The Children’s Amendment Bill, currently before Parliament’s Portfolio Committee on Social Development, is receiving huge support from parents and operators of early childhood development (ECD) centres in the North West Province.

The committee is conducting public hearings on the Bill and on this weekend, it met with the communities of Bojanala District and Dr Ruth Segomotsi Mompati district municipalities to gather their views on the draft legislation. A majority of the residents who attended the public hearings on the Bill are hopeful that, once passed into law, it will remove existing hurdles in the documentation of orphans and children born to foreign nationals.

Among other things, the Bill seeks to resolve challenges relating to foster care grant payments, parental responsibilities among unmarried parents, child marriages, children born to foreign parents and unaccompanied migrant children.

During the public hearings, the committee heard that a significant number of children born to foreign nationals as well as South African children whose parents have died do not have birth certificates. As a result, these children miss out on benefiting from government social programmes, such as the child support grant and the ECD programme.

Committee Chairperson Ms Nonkosi Mvana said the issue of undocumented children is a serious concern. She recommended that the departments of Social Development, Home Affairs and Education work together to find solution. “This means that all these children without documents are missing out on government social programmes, such as the child support grant and foster care grants. It’s unfair on the children; we need to find solutions urgently,” she said.

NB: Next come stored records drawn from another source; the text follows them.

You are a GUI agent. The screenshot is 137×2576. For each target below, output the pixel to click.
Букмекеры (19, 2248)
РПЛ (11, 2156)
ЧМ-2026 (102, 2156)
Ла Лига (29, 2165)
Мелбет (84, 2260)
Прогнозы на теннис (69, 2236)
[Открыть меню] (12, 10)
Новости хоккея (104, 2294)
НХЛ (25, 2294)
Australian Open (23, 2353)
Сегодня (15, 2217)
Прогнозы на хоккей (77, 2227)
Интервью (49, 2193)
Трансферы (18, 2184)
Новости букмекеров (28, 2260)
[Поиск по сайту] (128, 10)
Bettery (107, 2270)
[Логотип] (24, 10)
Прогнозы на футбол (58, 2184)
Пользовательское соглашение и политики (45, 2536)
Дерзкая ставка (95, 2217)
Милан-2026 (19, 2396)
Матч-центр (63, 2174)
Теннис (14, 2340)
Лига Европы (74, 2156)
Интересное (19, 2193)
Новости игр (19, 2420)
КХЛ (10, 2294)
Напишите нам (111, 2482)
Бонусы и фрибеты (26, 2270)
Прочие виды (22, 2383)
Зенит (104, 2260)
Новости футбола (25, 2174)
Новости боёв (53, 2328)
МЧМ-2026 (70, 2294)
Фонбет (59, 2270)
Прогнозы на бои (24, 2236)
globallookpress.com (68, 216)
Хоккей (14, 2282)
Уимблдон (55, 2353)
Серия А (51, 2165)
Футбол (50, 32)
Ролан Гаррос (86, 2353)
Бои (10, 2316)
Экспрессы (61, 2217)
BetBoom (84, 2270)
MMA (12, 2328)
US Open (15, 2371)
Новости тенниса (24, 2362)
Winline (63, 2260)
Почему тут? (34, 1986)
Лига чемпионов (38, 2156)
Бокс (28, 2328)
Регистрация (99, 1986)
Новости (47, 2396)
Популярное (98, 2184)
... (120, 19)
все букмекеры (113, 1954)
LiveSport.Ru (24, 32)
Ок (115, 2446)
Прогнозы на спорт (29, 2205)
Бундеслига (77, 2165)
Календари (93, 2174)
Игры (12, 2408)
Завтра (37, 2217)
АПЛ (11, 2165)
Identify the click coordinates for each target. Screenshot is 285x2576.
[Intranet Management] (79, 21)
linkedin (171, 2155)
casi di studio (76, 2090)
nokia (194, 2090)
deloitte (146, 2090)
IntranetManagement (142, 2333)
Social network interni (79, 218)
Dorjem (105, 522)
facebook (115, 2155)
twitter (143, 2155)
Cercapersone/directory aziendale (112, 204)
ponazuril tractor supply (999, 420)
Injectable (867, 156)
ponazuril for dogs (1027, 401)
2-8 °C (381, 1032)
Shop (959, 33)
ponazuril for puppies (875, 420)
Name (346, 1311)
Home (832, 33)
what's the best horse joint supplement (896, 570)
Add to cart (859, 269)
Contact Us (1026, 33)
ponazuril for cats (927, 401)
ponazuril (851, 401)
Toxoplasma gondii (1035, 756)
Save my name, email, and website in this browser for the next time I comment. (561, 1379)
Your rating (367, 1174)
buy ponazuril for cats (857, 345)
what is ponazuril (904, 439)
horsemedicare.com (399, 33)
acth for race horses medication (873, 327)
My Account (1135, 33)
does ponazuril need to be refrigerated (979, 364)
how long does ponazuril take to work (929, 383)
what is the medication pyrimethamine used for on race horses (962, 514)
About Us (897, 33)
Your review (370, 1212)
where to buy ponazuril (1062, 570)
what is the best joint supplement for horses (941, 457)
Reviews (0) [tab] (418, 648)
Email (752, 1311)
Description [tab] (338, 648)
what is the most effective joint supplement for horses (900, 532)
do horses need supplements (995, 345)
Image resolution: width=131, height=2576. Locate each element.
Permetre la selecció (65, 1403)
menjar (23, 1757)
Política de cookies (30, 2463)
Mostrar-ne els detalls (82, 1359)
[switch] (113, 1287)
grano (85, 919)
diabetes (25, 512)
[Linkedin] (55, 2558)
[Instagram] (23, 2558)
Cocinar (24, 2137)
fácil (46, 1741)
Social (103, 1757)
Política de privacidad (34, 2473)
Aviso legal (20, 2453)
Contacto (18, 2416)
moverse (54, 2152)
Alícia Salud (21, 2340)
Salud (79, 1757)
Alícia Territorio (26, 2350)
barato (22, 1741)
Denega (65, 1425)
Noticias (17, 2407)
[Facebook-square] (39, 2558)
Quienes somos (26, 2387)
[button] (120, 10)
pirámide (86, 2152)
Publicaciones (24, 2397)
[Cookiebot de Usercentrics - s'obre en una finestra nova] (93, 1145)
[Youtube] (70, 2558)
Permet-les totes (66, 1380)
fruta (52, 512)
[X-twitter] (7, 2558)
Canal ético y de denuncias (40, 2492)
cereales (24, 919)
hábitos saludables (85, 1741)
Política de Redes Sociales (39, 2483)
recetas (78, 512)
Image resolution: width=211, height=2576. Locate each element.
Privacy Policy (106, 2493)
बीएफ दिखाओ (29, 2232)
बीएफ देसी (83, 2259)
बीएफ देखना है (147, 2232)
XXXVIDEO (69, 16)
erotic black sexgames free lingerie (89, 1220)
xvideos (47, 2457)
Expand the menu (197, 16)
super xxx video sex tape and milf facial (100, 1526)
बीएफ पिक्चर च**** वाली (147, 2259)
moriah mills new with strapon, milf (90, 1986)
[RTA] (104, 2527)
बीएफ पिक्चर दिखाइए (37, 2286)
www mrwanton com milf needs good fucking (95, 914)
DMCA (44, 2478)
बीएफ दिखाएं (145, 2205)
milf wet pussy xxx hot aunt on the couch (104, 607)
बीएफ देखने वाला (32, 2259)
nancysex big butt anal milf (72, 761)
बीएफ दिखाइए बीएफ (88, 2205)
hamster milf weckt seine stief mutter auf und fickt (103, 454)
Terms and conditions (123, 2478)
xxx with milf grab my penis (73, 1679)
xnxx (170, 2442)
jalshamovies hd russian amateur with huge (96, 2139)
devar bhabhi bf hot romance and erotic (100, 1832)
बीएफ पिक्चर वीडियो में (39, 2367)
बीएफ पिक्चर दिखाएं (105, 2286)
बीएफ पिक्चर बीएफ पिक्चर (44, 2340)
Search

In supporting the Children’s Amendment Bill, members of the public told the committee that they hoped that once the Bill becomes law it will ease the challenges experienced by foster parents when trying to get documentation for adopted orphans and also make it easier for children of foreigners to get documents.

Operators of ECD centres told the committee that the issue of undocumented children is a serious problem in the district, as they are not allowed to enrol children without documentation. Mr Olebogeng Mataboge, a community leader from Bojanala, said: “These schools say they have been warned that if they enrolled children without birth certificates and any other form of identification, they would be committing a crime. You find that the parents are dead and the living relatives face so many hurdles when trying to get the children registered. We hope this Bill will make the process easy,” he said.

Another resident, Mr Tshepo Morolong, in support of the Bill, proposed the strengthening of measures to guard against the abuse of child and foster care grants.

Ms Mvana said the legislation will also help in the fight against child trafficking and address cultural practices such as child marriages.

The committee will conclude its public hearings in the province in the Dr Kenneth Kaunda District Municipality, in the town of Wolmaranstad. More public hearings will be held in other provinces after the constituency period.